Imagine sitting in a soundproof room, talking to somebody, a bag of potato chips lying on the floor.
Given the vibrations made to all objects by sound waves, that bag of crisps is giving off enough information for a normal video camera to pick up and decipher your conversation, using only visual information.
MIT, Adobe and Microsoft researchers have done just that: they’ve created an algorithm that can reconstruct sound, including intelligible speech, from the tiny vibrations it creates in objects.
One of many experiments: the researchers have filmed and deciphered the vibrations – quivers too subtle for the naked eye to discern – that reciting “Mary Had a Little Lamb” caused in a potato chip bag across a room, 15 feet away, with the video camera stationed in back of a soundproof window.
Abe Davis, a graduate student in electrical engineering and computer science at MIT and first author on the researchers’ paper, told the Washington Post that the technology has limitations.
It might not, in fact, lead to better sound reconstruction than other methods already in use.
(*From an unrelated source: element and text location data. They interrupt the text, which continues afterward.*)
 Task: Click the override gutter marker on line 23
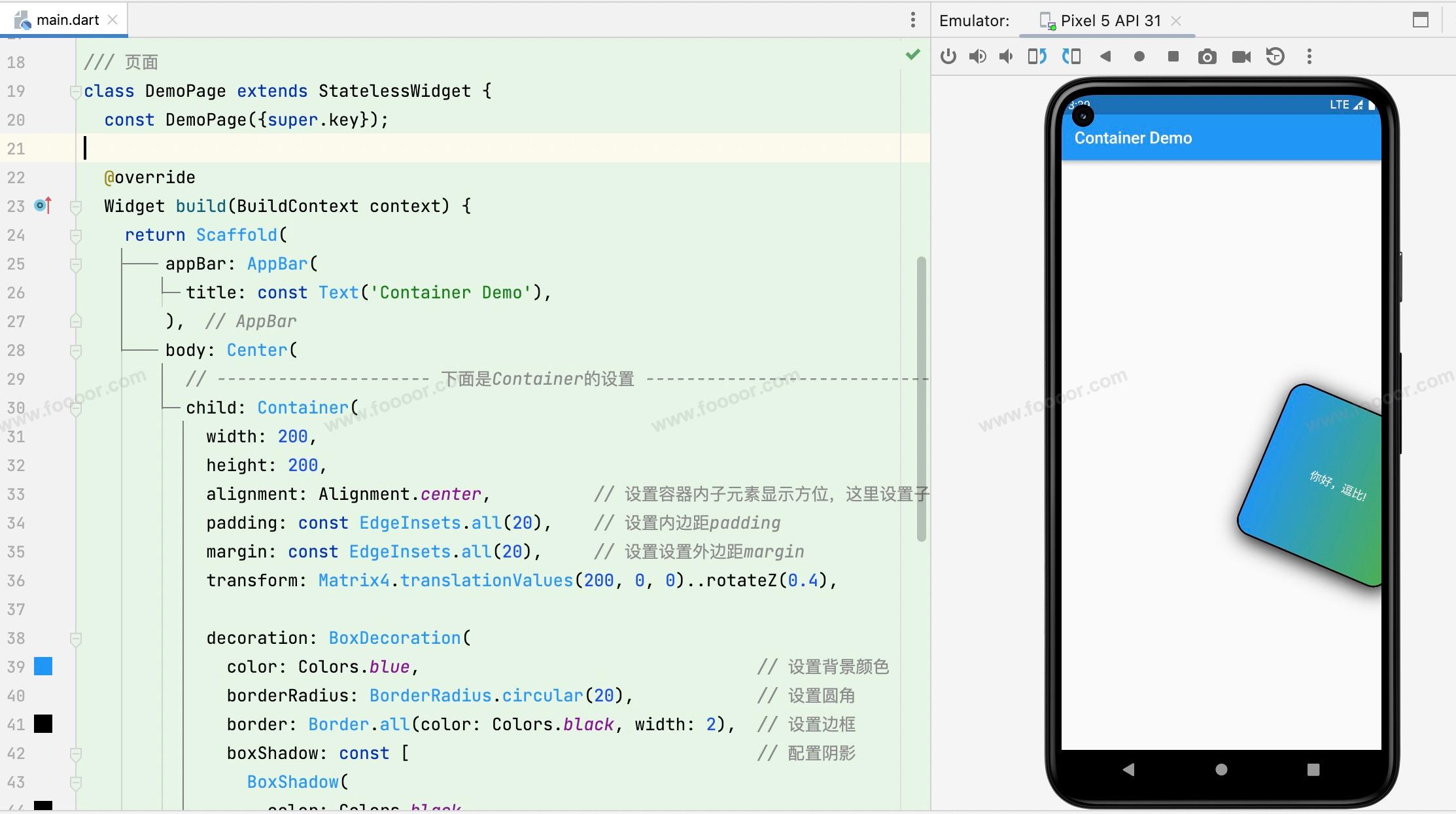click(43, 206)
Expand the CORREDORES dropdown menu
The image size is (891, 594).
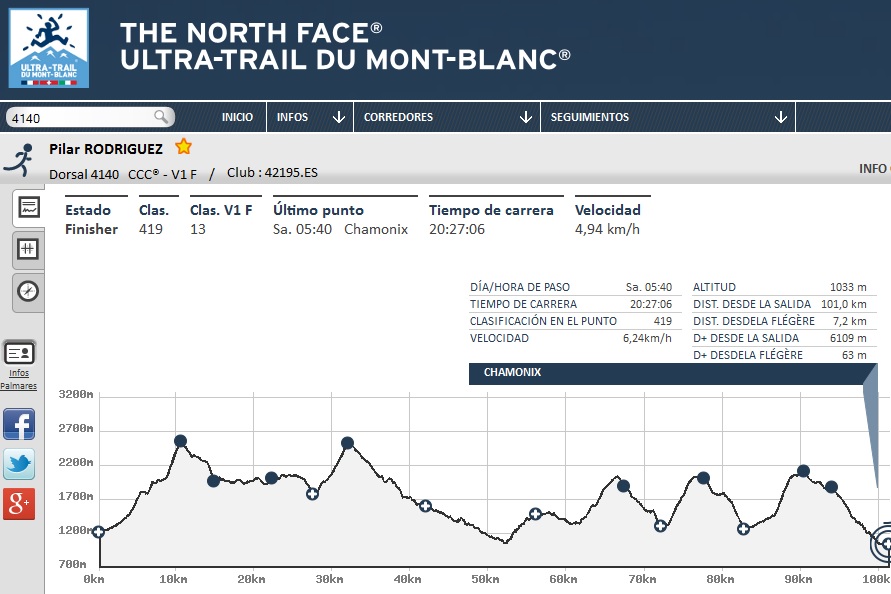click(446, 117)
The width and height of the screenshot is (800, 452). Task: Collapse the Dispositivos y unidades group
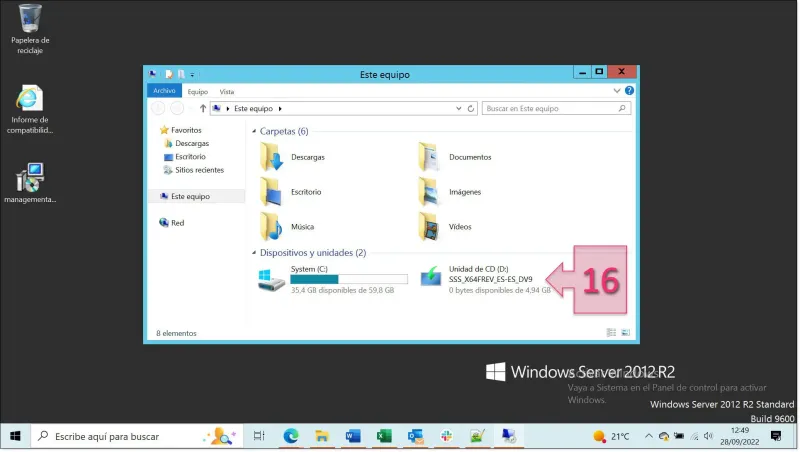click(x=253, y=253)
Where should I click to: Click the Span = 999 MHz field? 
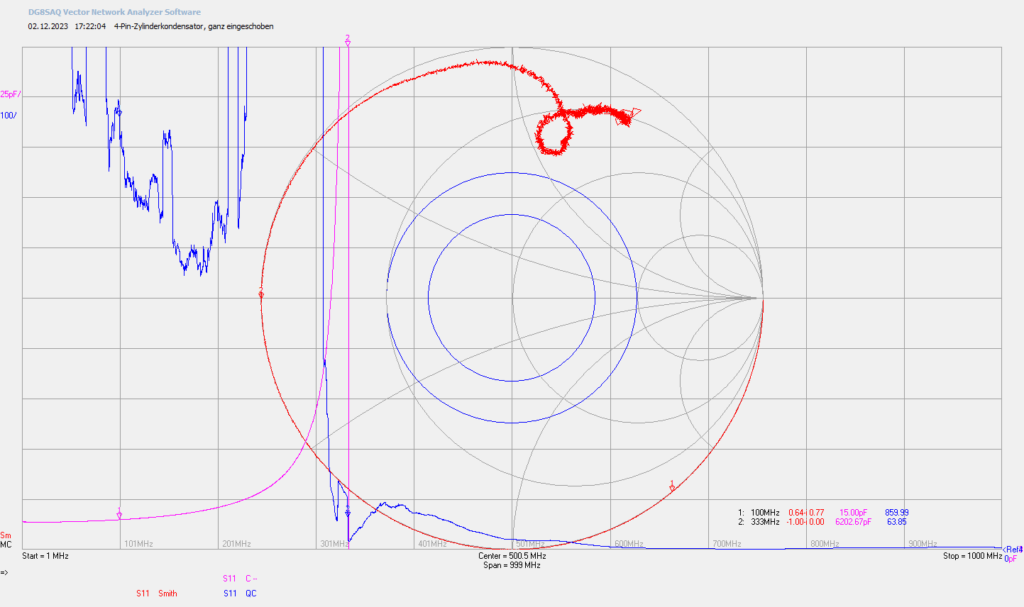click(x=512, y=565)
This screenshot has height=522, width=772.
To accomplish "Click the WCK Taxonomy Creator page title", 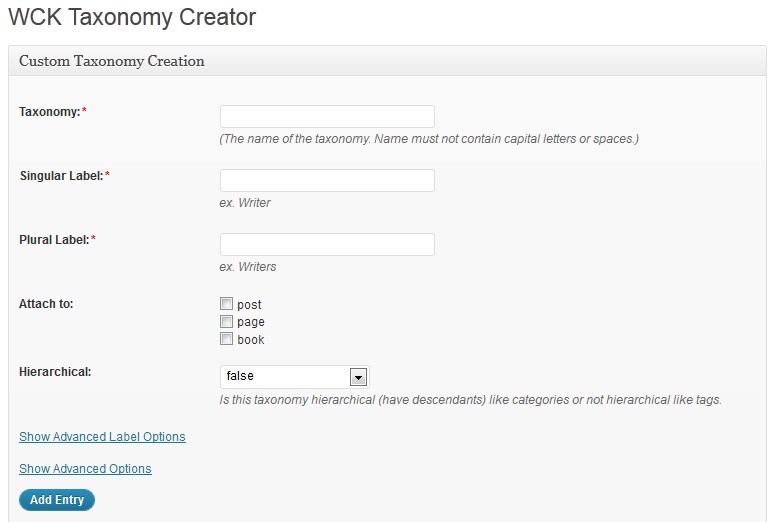I will (132, 17).
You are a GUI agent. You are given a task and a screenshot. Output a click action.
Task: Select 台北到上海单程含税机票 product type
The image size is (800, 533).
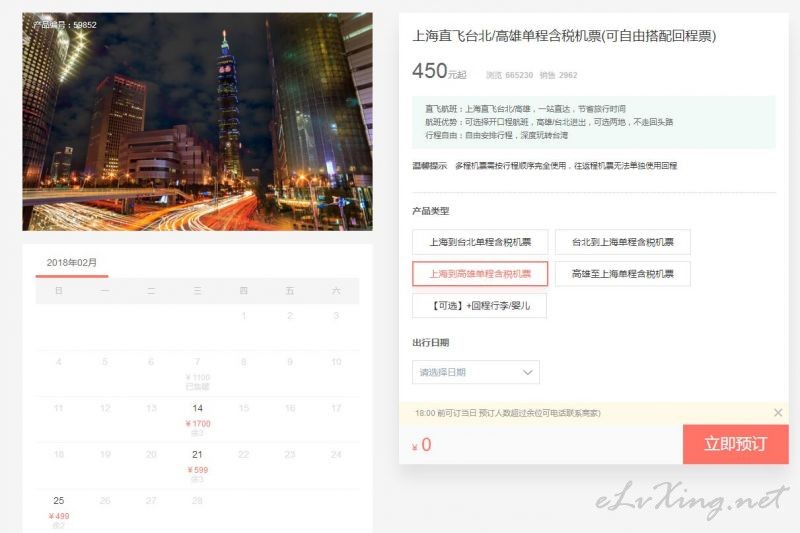(x=622, y=242)
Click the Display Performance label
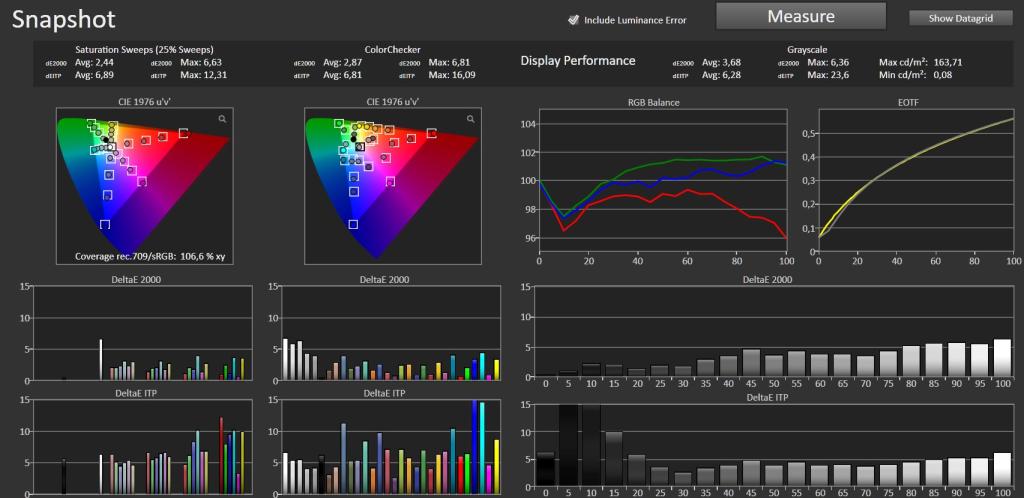This screenshot has width=1024, height=498. tap(578, 61)
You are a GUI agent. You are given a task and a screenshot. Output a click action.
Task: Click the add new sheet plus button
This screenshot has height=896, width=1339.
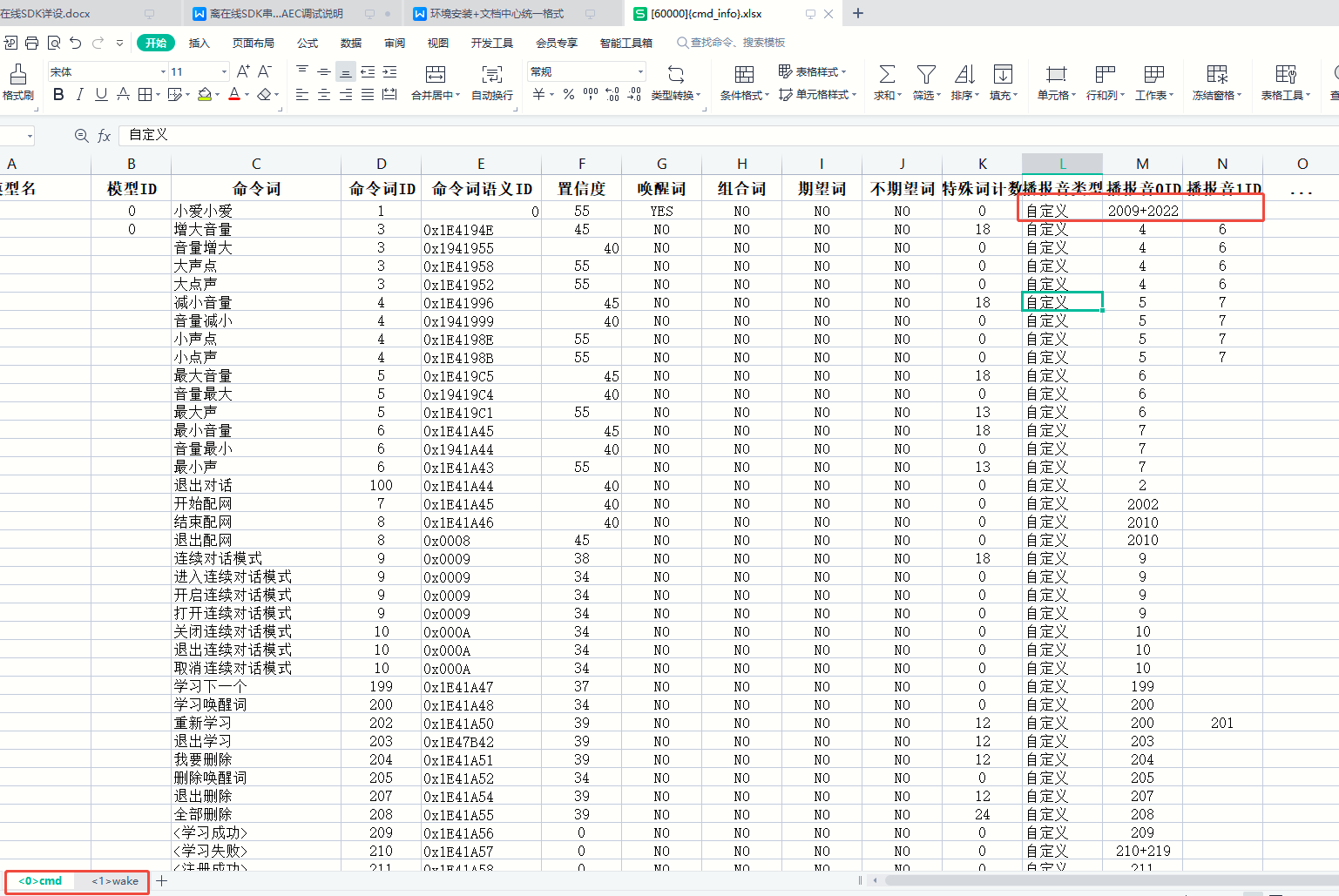coord(162,881)
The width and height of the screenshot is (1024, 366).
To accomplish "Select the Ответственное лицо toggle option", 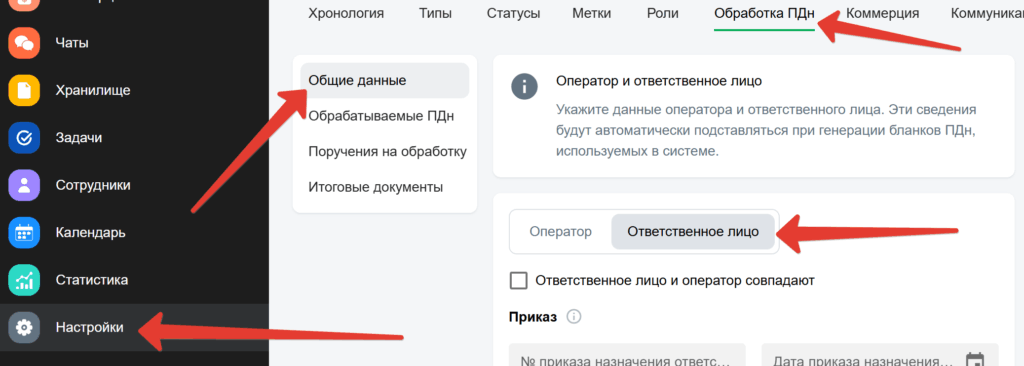I will pyautogui.click(x=693, y=231).
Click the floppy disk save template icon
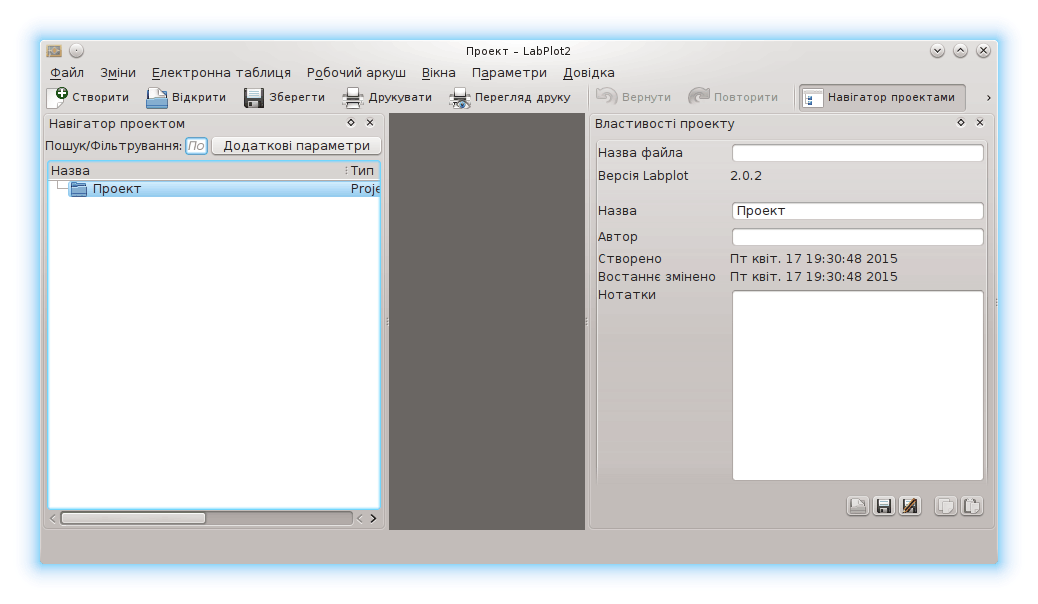 click(883, 506)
That means that filming vibrating snack bags – or plants, or earbuds, all of which the researchers experimented on – won’t necessarily be the next tool in the NSA’s arsenal, he said:
Big brother won't be able to hear anything that anyone ever says all of a sudden.
Davis is himself interested more in new kinds of imaging. But he’s not ruling out use of the technology by law enforcement or forensics, either:
It is possible that you could use this to discover sound in situations where you couldn't before. It's just adding one more tool for those forensic applications.
For the algorithm to work well, the researchers had to capture video at a frequency – i.e., frames per second (fps) rate – higher than that of the audio frequency they were trying to decipher.
Thus, they sometimes captured video at 2,000 to 6,000 fps: a rate significantly higher than most commercial high-speed cameras.
But even with ordinary digital cameras shooting at 60 fps, they were able to reconstruct audio.
Ironically, the researchers found that the “rolling shutters” of consumer grade video cameras gave much better results than they expected.
A rolling shutter sacrifices image quality to save on cost by sampling each line of the image in sequence rather than grabbing the whole frame in an instant.
As a result, rolling shutter cameras end up with what amounts to a series of very low resolution “image slices” at a much higher sampling rate.
That’s a big negative for visual image quality (if the object moves during the frame capture, you end up with distortion and blurring) but turns out to be a big positive when the whole aim of the exercise is not to recognize the object but actually to measure its motion.
You can hear sound samples on the project page for what the researchers have dubbed the Visual Microphone.
I agree with one commenter on Gizmodo’s writeup, who noted that once again, we are betrayed by the snacks we hold most dear:
vj9c9: Curse you, potato chips! First you make me too big to run, and then you betray me to my enemies!
The researchers will present their paper at the Siggraph computer graphics conference next week in Vancouver.
Think anybody from the FBI or the NSA might show up?